» RECORDED INFORMATION
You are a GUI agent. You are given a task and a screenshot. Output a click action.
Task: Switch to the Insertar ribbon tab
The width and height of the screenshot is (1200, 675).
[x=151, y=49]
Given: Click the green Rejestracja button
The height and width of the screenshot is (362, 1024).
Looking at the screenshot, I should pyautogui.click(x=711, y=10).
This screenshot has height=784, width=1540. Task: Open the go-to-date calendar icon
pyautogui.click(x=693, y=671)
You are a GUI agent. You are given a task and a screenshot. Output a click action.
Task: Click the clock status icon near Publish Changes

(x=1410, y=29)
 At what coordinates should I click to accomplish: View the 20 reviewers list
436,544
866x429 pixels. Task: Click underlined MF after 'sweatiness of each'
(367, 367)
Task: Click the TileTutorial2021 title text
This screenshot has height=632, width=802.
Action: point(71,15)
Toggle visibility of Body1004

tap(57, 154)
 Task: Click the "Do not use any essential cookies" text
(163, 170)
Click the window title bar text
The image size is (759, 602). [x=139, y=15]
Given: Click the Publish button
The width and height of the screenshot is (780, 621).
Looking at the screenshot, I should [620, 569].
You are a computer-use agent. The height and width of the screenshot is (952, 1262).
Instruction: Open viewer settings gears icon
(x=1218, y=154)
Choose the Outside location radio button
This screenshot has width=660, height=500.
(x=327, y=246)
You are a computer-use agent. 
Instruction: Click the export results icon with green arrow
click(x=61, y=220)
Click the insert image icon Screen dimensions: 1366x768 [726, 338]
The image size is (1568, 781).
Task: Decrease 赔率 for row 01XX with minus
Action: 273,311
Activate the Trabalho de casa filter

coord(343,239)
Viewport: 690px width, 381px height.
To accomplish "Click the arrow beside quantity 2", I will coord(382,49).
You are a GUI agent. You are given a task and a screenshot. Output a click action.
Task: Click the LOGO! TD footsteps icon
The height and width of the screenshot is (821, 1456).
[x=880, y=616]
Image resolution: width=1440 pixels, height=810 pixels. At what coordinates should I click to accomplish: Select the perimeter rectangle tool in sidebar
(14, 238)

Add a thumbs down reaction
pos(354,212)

» WHAT YOU WILL DO
Copy the records above line for line, keeping every character unchanged.

» SOLVED EXERCISE
You are a GUI agent. You are given a task and a screenshot. Output a click action.
Task: Switch to the Insertar ribbon tab
The width and height of the screenshot is (1200, 675).
[x=151, y=49]
Given: Click the green Rejestracja button
The height and width of the screenshot is (362, 1024).
Looking at the screenshot, I should pyautogui.click(x=711, y=10).
This screenshot has height=784, width=1540. Task: Open the go-to-date calendar icon
pyautogui.click(x=693, y=671)
You are a GUI agent. You are given a task and a screenshot. Output a click action.
Task: Click the clock status icon near Publish Changes

(x=1410, y=29)
 At what coordinates should I click to accomplish: View the 20 reviewers list
436,544
866x429 pixels. Task: Click underlined MF after 'sweatiness of each'
(367, 367)
Task: Click the TileTutorial2021 title text
This screenshot has height=632, width=802.
Action: point(71,15)
Toggle visibility of Body1004

tap(57, 154)
 Task: Click the "Do not use any essential cookies" text
(163, 170)
Click the window title bar text
The image size is (759, 602). [x=139, y=15]
Given: Click the Publish button
The width and height of the screenshot is (780, 621).
Looking at the screenshot, I should [620, 569].
You are a computer-use agent. The height and width of the screenshot is (952, 1262).
Instruction: Open viewer settings gears icon
(x=1218, y=154)
Choose the Outside location radio button
This screenshot has width=660, height=500.
(x=327, y=246)
You are a computer-use agent. 
Instruction: Click the export results icon with green arrow
click(x=61, y=220)
Click the insert image icon Screen dimensions: 1366x768 [726, 338]
The image size is (1568, 781).
Task: Decrease 赔率 for row 01XX with minus
Action: 273,311
Activate the Trabalho de casa filter

coord(343,239)
Viewport: 690px width, 381px height.
To accomplish "Click the arrow beside quantity 2", I will coord(382,49).
You are a GUI agent. You are given a task and a screenshot. Output a click action.
Task: Click the LOGO! TD footsteps icon
The height and width of the screenshot is (821, 1456).
[x=880, y=616]
Image resolution: width=1440 pixels, height=810 pixels. At what coordinates should I click to accomplish: Select the perimeter rectangle tool in sidebar
(14, 238)

Add a thumbs down reaction
pos(354,212)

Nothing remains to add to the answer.